At its heart lies a 2-litre Ford engine, tuned to give 210bhp, enough in a car weighing just 560kg to hurl you to 60mph in just 3.6sec. Like the race car, there’s no screen, roof or doors, but in their place you can choose one of three rollcages, the standard street hoop, a more substantial track day cage or the full race item. Other bits that show where it’s come from which are not found as standard on other Sevens are a set of adjustable Bilsteins, which can be set by hand through a range of ten clicks each and live within bespoke Eibach springs. And there’s all the usual other race stuff, like multi-point harnesses (though the Cup will take a passenger), track day tyres, a track day exhaust and so on. For this, Caterham charges £54,990 before you’ve chosen a single item from a bewilderingly long list of extras.

It’s not the kind of car you drive on busy roads. I have an old and comparatively pretty slow Caterham, and while you’d never choose to be stuck in traffic, there’s still plenty to enjoy from the feel of its steering to the rasp of its Weber-fed motor if you are. This is not the case in the 420 Cup. There is only one speed at which this car makes any sense at all, and that is flat out. And the problem with that is the level of performance on offer is so high, that finding somewhere, anywhere, that the Caterham can be properly exercised safely is almost impossible.

So I set an alarm for a ridiculously early hour and headed over to my favourite local mountain roads which I then had to myself. And even now I could only stretch its legs a little: the car is so fast, its grip so monumental that even a sheep idly munching away at the side of the road becomes a clear and present danger. There were bursts, albeit short ones, where I could see enough to feel a few full- throttle clutchless upshifts and I am sufficiently familiar with the topography to know where I could push the Avons to their limit, and in those fleeting moments the car was extraordinary. I’d bet all the money I have that on those roads there’s not a single hypercar on the planet that could have got away from it.
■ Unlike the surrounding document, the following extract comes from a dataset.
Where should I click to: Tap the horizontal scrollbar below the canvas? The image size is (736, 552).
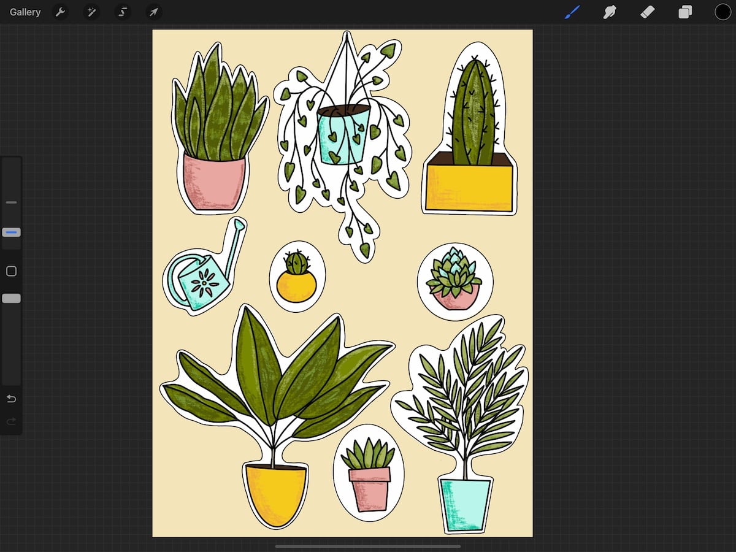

But then I thought about what I was doing, and just what had been required for those oh-so-brief glimpses of brilliance. The red-eye alarm, the journey over to the mountain road, knowledge of said road built up over 30 years, the journey home again… and I found myself wondering whether it had been worth it.

And it’s possible that a younger, more eager person than I might well have concluded that it was. But no. And here’s why: you can spend 20 grand less than this on a normal Caterham 420, and while it won’t have adjustable shockers, a fancy-pants gearbox (which is pretty unco-operative at parking speeds) and stickers, what it will have is exactly the same engine and, get this, a roof, doors, windscreen and heater. I’d enjoy it more at any time on any road, even if only for the fact you don’t have to wear a crash hat when driving it.

But of course I have missed the point of this car. It’s a track day car. Its job is to turn up at circuits and make all those flash city boys in their GT3s and 488s look pretty silly. And if that’s what you desire most, and are happy to put up with hurricane-force winds all the way there and back or put it on a trailer – in which case you might as well save money and get a real race car – then buy and enjoy. This is as visceral and vivid an entertainment as Caterham has ever provided. And they’ve done a few.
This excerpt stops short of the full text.